Needless to say, there is amble room for software optimization that has been ignored for decades since the increases in CPU performance allowed us to neglect it. Yet now the situation with energy resources is such that slow and bloated software means higher costs both in direct electric power required by CPU to process it and indirectly in power consumed by RAM, enormous hard drives and cumulative cooling costs. Furthermore recent tendency to aggregate multiple software components running on shared computational resource (that is, a server) under control of a multitasking OS should be reversed in favor of completely isolated software components running on low-power dedicated hardware. Thus if we are to begin optimizing our code we are likely to see blade server racks replaced with microblade server racks where each microblade is performing a dedicated task, consuming less power; and where the total number of microblades is much greater than the number of initial "macro" blades.

Indeed such complete isolation of software components (database instances, web applications, network services, and the like) that are currently squeezed together on the same server should greatly improve system robustness due to the possibility of real-time component hot-swap or upgrade and completely eliminating software installation, deployment and patch conflicts that plague large servers of today.

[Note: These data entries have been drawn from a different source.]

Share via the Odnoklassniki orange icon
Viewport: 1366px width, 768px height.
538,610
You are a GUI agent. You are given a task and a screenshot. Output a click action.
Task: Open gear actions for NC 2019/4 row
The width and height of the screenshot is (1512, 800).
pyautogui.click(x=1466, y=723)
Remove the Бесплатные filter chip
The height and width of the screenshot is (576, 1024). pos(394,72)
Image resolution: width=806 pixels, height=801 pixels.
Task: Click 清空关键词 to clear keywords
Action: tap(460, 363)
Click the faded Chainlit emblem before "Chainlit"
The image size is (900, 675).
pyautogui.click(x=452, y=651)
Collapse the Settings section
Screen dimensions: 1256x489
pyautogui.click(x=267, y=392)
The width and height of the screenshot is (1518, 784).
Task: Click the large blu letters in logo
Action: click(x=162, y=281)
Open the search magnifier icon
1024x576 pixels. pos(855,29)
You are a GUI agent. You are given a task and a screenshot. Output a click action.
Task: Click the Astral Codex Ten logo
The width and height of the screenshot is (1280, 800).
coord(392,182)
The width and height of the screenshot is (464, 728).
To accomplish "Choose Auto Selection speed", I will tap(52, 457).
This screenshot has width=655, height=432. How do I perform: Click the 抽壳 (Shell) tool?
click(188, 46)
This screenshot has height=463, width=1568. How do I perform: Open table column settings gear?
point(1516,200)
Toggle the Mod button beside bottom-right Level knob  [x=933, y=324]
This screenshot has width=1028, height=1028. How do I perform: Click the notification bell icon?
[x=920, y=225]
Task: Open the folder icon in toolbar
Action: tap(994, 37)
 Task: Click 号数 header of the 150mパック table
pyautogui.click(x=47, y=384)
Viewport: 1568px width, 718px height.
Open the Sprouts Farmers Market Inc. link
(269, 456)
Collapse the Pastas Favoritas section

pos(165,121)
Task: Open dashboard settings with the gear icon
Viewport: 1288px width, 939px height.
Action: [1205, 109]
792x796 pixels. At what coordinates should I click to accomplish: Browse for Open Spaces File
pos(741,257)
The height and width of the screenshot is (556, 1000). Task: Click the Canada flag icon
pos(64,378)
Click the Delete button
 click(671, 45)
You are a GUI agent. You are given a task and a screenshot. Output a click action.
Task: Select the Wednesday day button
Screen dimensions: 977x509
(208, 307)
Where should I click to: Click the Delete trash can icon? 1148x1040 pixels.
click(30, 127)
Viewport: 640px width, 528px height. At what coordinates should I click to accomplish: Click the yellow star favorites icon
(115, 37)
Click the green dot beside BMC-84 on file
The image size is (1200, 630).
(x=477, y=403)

When and if that happens depends on two factors energy costs and code optimization efficiency. The former drives the latter. Therefore further increase in energy prices is likely to result in gradual reduction of the role of CPU in computer system, more optimized code and return towards single-processor/single-task special-purpose computing paradigm. On the other hand this vision may never materialize if a technological breakthrough occurs on manufacturing side that would allow further CPU speed increases without the increased energy dissipation (quantum computing, advances in superconductors, photonics, and so on). However, one thing is clear -- the role of CPU performance is definitely waning, and if a radical new technology fails to materialize quickly we will be compelled to write more efficient code for power consumption costs and reasons.